From the line with "Task: Retweet the フワちゃん派だったん tweet" to the last line of the data below, repeat every line exactly and add nothing.

--- Task inputs Enclosed Below ---

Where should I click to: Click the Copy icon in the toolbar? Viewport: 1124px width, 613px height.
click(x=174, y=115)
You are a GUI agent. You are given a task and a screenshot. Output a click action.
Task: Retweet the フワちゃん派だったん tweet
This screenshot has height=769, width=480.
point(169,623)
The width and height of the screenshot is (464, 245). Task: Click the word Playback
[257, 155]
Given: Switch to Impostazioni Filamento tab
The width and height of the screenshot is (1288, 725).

--- End of Enclosed Task inputs ---

▸ **Task response**:
Task: Retweet the フワちゃん派だったん tweet
This screenshot has height=769, width=480.
point(169,623)
The width and height of the screenshot is (464, 245). Task: Click the word Playback
[257, 155]
Given: Switch to Impostazioni Filamento tab
The width and height of the screenshot is (1288, 725).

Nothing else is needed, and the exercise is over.